• Work to be completed:
Could you return the entries from the line with "Expand the Ferntree Paddock dropdown" through the end of the entries, copied exactly and with the pictures left out?

• Supplied entries:
....................

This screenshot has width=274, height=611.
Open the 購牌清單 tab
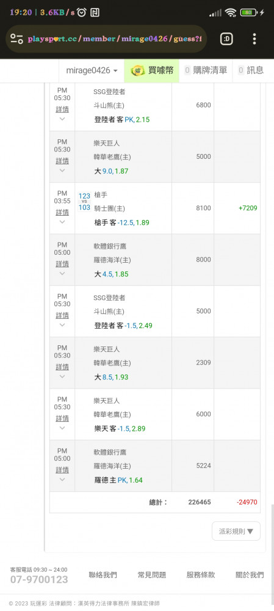(206, 70)
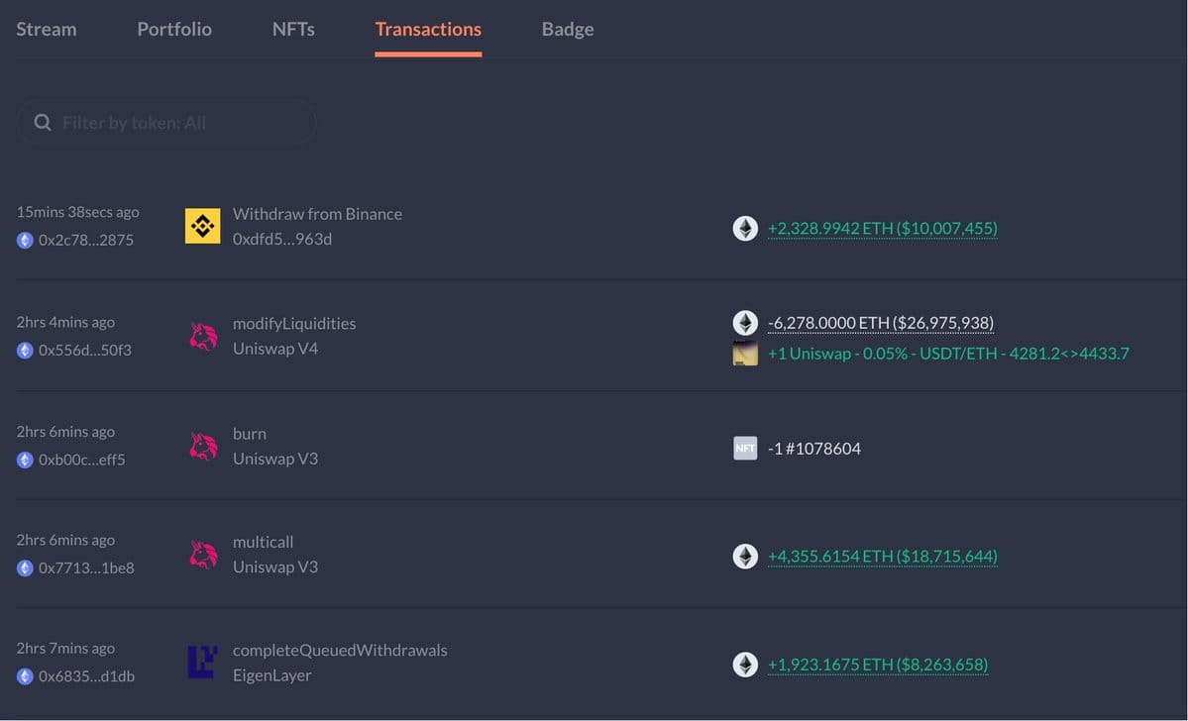Go to the NFTs tab
Viewport: 1188px width, 721px height.
tap(293, 29)

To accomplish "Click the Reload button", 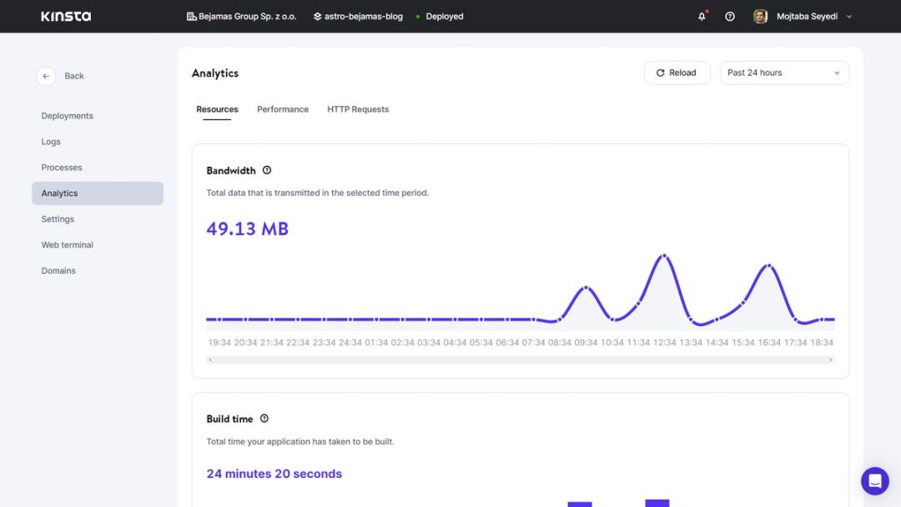I will tap(677, 73).
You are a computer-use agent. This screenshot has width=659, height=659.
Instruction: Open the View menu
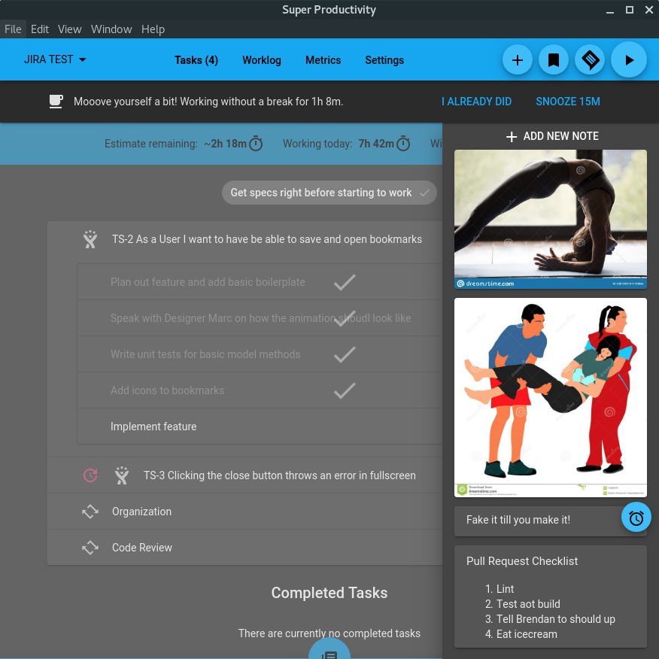(69, 29)
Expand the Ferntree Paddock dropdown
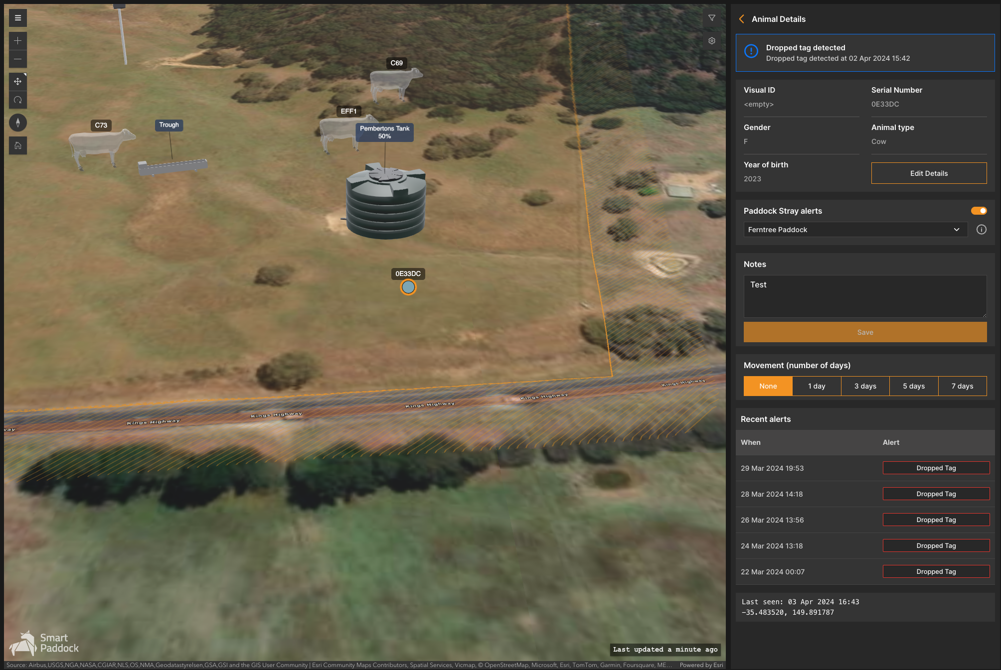The height and width of the screenshot is (670, 1001). click(855, 230)
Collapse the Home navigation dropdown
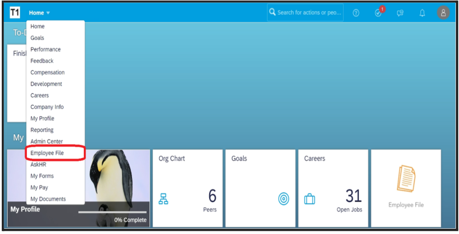Viewport: 459px width, 234px height. pyautogui.click(x=40, y=13)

....................

• Written answer:
Expand the Ferntree Paddock dropdown
The height and width of the screenshot is (670, 1001). click(855, 230)
Collapse the Home navigation dropdown
Viewport: 459px width, 234px height. pyautogui.click(x=40, y=13)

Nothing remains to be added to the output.